** Opening GIVEN ENTRIES block **

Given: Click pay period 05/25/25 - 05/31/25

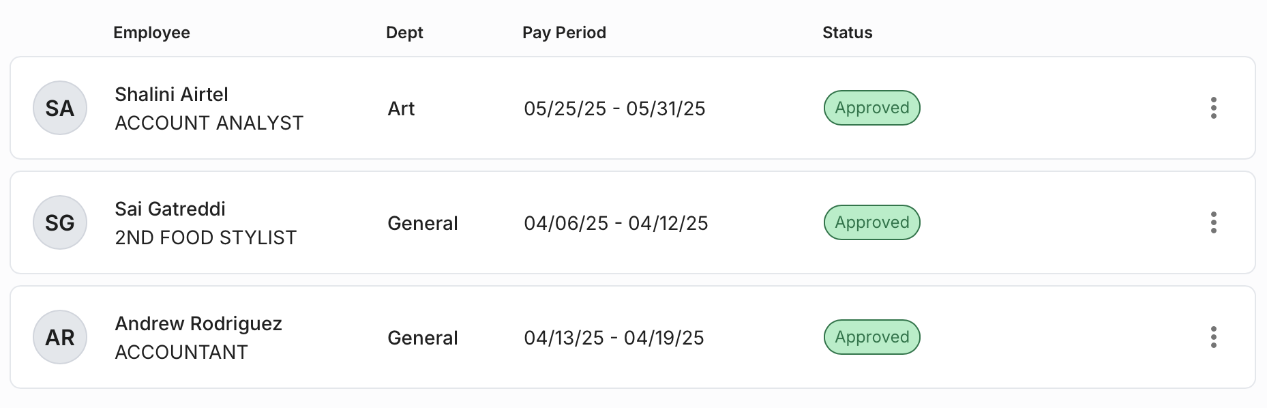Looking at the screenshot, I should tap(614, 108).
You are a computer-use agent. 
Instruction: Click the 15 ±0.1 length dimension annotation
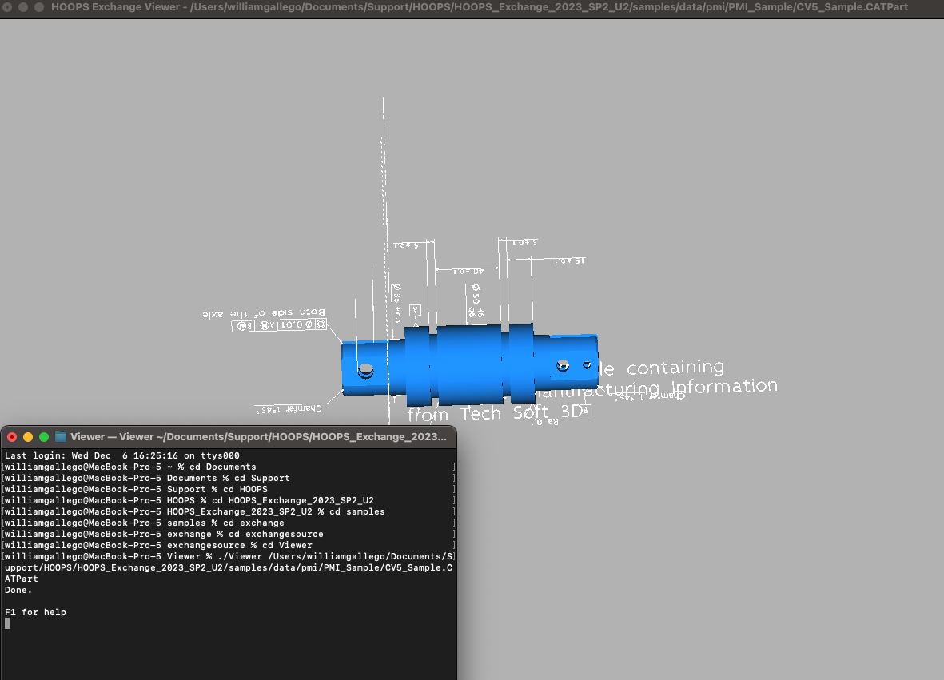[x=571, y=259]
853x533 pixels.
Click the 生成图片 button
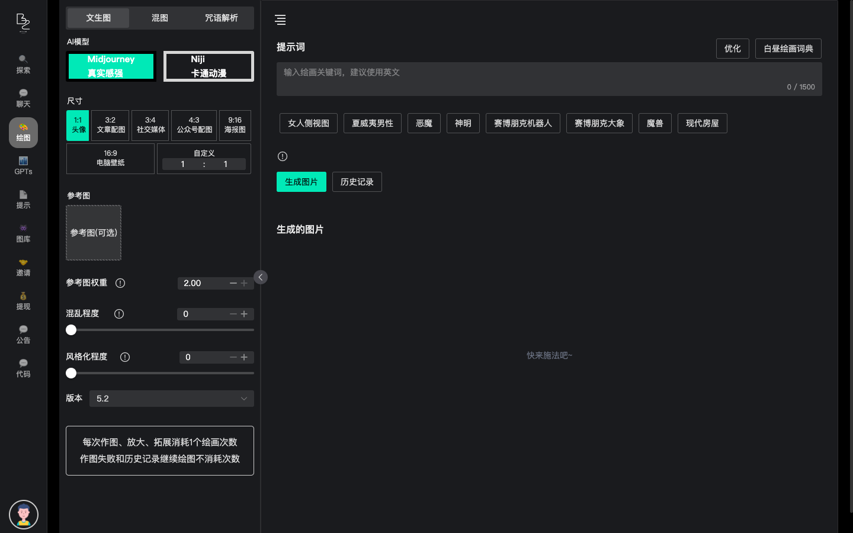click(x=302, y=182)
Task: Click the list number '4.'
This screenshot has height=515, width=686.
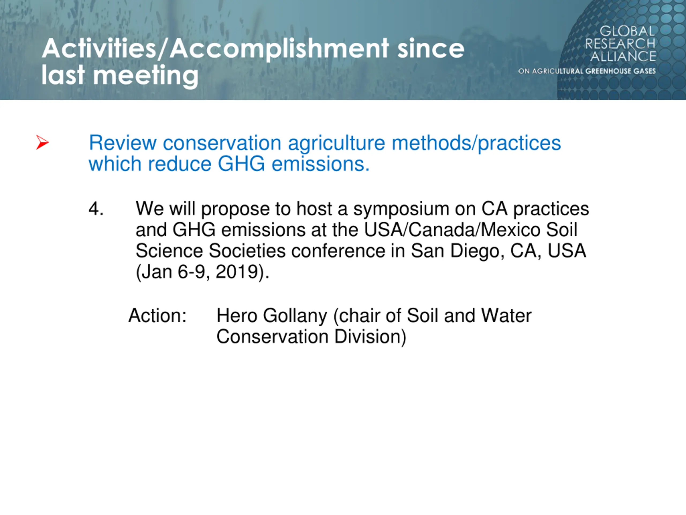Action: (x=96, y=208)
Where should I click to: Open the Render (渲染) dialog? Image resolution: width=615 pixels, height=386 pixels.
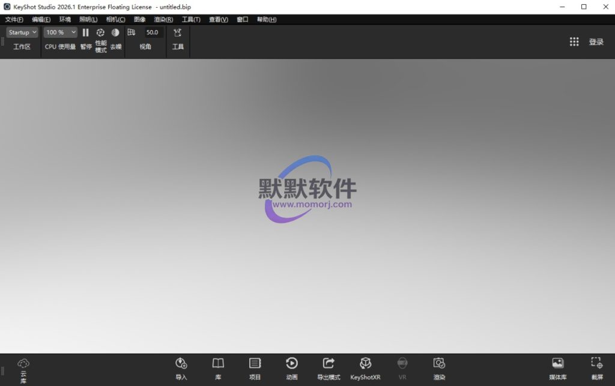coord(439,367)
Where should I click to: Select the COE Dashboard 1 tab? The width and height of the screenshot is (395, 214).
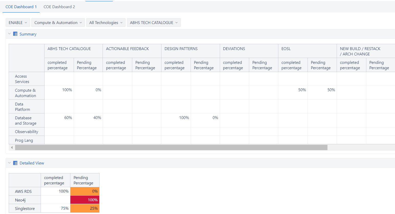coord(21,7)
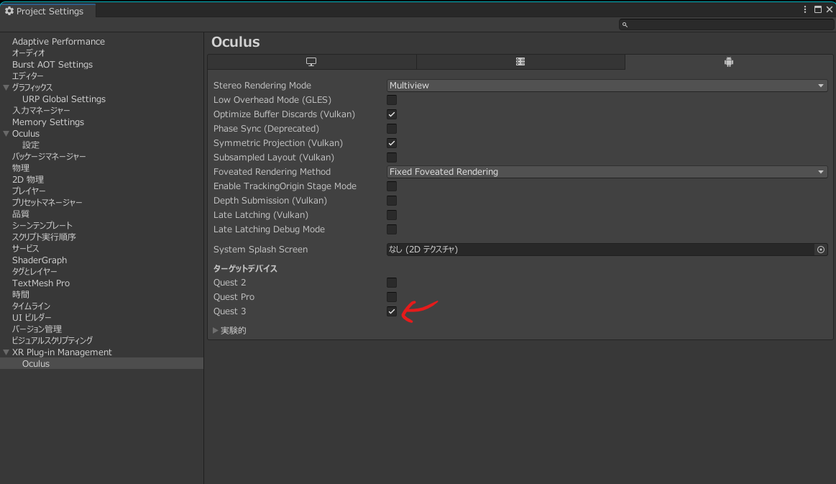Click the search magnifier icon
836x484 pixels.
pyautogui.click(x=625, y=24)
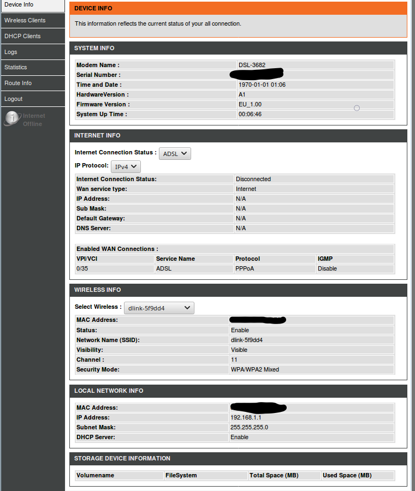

** Closing GIVEN ENTRIES block **

Your answer should be an exact copy of the records above, with no pictures in it.

Given: Click pay period 05/25/25 - 05/31/25

Looking at the screenshot, I should tap(614, 108).
You are a computer-use agent. 
Instruction: Click the 15 ±0.1 length dimension annotation
[x=571, y=259]
853x533 pixels.
Click the 生成图片 button
click(x=302, y=182)
Task: Click the list number '4.'
This screenshot has height=515, width=686.
Action: (x=96, y=208)
Where should I click to: Open the Render (渲染) dialog? Image resolution: width=615 pixels, height=386 pixels.
coord(439,367)
Where should I click to: Select the COE Dashboard 1 tab? The width and height of the screenshot is (395, 214).
coord(21,7)
Click the search magnifier icon
836x484 pixels.
pyautogui.click(x=625, y=24)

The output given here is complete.